Nous avons fait une synthèse des connaissances disponibles sur les changements de mobilité en recherchant les leviers les plus efficaces pour obtenir des résultats à grande échelle sans dépense excessive. Le meilleur levier pour aider quelqu'un à changer, c'est l’influence d'un collègue, d'un voisin ou d'un ami qui pratique l'écomobilité, qui en est satisfait et que l'on côtoie au quotidien. Ce levier est encore plus puissant s'il est actionné au sein d'un petit groupe informel sur le
lieu de travail ou de résidence. Evidemment ce levier agit à toute petite échelle. Comment faire pour toucher un large public ?
Nous proposons de favoriser l'émergence de nombreux 'mobilisateurs' bénévoles qui vont échanger avec leurs collègues, voisins ou amis au sein de petits groupes informels. Dans chaque entreprise, village et association un référent écomobilité devrait susciter les vocations des mobilisateurs, les aider à s’investir, observer leurs résultats et les mettre en valeur. Pour entretenir leur motivation et leur compétence, ces référents devraient échanger au sein d'un ou plusieurs réseaux fonctionnant avec le soutien de la collectivité.
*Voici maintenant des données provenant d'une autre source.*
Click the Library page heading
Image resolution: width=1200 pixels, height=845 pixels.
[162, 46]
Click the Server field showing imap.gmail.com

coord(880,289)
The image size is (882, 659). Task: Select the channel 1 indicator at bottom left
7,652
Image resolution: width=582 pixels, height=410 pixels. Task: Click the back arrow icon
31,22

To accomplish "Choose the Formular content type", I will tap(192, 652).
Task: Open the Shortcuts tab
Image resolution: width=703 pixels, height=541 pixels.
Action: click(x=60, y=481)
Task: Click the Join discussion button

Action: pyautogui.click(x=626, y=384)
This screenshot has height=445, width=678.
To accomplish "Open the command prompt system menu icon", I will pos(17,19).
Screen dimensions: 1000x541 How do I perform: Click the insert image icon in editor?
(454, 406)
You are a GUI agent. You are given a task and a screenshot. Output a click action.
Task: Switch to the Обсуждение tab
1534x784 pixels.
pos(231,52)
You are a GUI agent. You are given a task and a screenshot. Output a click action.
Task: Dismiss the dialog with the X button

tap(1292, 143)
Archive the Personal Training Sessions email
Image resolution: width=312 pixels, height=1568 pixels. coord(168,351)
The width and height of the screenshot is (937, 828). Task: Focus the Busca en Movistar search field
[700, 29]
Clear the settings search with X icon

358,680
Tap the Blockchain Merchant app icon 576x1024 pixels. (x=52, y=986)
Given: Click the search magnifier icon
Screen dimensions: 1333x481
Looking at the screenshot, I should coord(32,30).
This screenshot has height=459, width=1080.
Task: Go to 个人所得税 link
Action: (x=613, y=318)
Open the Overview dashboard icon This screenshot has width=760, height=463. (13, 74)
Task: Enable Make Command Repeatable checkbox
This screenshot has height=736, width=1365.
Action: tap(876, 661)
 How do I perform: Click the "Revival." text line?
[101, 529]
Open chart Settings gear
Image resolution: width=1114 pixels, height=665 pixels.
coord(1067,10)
Dans cette perspective, nous plaidons pour que notre territoire s’engage dans un programme de changement de mobilité à grande échelle. Nous considérons ce plaidoyer comme légitime car d’autres territoires, similaires au nôtre, se sont engagés dans cette voie.
Par ailleurs, nous pensons que l'information sur les mobliités alternatives devrait être améliorée. Même si cela suffit rarement à provoquer du changement, c'est pourtant une nécessité. En général, un périurbain qui souhaite se déplacer sans sa voiture va devoir combiner et comparer différents modes alternatifs. Or l'information actuelle ne permet pas de le faire facilement car elle est présentée en silo par chaque fournisseur de service. Les applis de navigation commencent à proposer des trajets sans voiture combinant plusieurs modes de transport. Nous en avons testé sept et nous avons trouvé que les meilleures produisent des résultats assez satisfaisants dans les grandes villes. Certaines commencent même à couvrir des villes de la taille de la nôtre. Nos proposons donc de progresser dans cette direction.